Okay, so the diet: I’m not doing to mention it by name, though I have managed to disclose the secret to a couple friends.  In any event, this post is not an advertisement for the diet itself, but rather a diary documenting two things I love – eating and being healthy – and how I’ve entered into something of which I was extraordinarily skeptical. Alas, it seems…well, so far, so good!

The key points of the diet (many of you will know what this is right off the bat, but it’s more fun for it to remain nameless):

1. Stay away from refined carbs – so no bread or pasta or fruit (esp. during the first 2 weeks)

2. No alcohol during the first 2 weeks; after that, wine is fine.  THANK GOD.

3. Eat lots of veggies & lean protein – that includes eggs & turkey bacon at breakfast

4. No butter, no fatty cheeses; low-fat cheeses are fine

5. No sugar or honey; artificial sweeteners are fine.  This I have trouble with because I just don’t see how artificial sweeteners are good for you.  How can they be?  In any event, they seem to be doing the trick right now.  Mix in some splenda with non-fat Greek yogurt, a little bit of vanilla or almond extract, and you have quite a yummy treat.

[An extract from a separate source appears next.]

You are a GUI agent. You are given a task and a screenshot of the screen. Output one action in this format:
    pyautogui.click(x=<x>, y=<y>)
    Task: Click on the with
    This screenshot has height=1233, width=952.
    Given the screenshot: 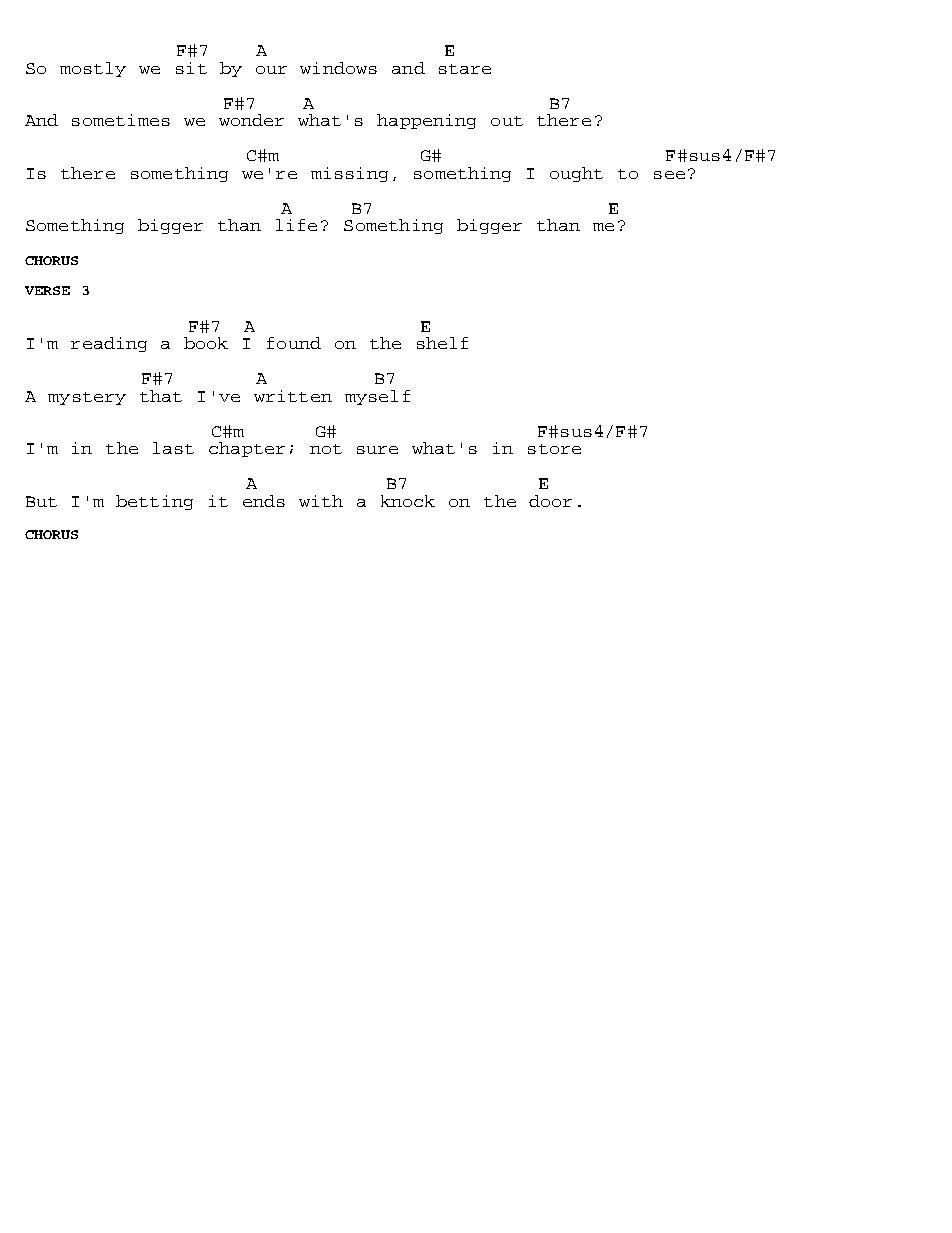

I actually think this diet seems quite reasonable and balanced, and I’m finding myself pleasantly surprised.  I’m on day 3 and I feel pretty good – definitely way, way better than I did after I pigged out at a friend’s Memorial Day BBQ…it’s indulgences like that that make me glad to be on this path right now.  I mean, super sugary sangria, heavy cheeses, guac, greasy burgers, chips & salsa galore…oh, and someone brought a chocolate-peanut dessert treat that basically tasted like a combination of 10 different delectables from the Halloween bag, all chocolate in nature.

Here is a downfall of this diet I’m on: the creator says that exercise is not key to losing weight on this particular plan.  Now, that might be true, but no exercising?  Really?  That is an absolute key ingredient of good health and is usually my excuse for allowance of excessive culinary indulgences.  I wouldn’t recommend the latter attitude towards exercise, but I think if I didn’t run as much as I do, I most definitely would be a porker.

In the last, say, 10 years of my life, I couldn’t have begun to imagine that I would be doing a diet like this.  It seems to go against my philosophy of eating, cooking, enjoying food, enjoying what the earth provides for us without much fuss or worry or obsessing or indulging our body-insecurities we probably picked up in our terribly awkward youth.  But I have to say, I’m pleased with this current – and perhaps longterm – lifestyle choice.  It seems to be reasonable & I feel pretty good.  I’m eating tons of veggies, which is great, and I haven’t had to contend with that horrible full feeling after a decadent bowl of pasta.  So my body seems to like this.

Pumpkin custard profiteroles; a holiday treat since 2002 and no, it is not an acceptable dessert on this diet I'm doing

Thanksgiving in Maine last year; what a spread! No dieters around that day, that's for sure.

I will follow-up this post with a couple homemade recipes and an update on how I feel 10 days from now…when I can FINALLY have a glass of wine.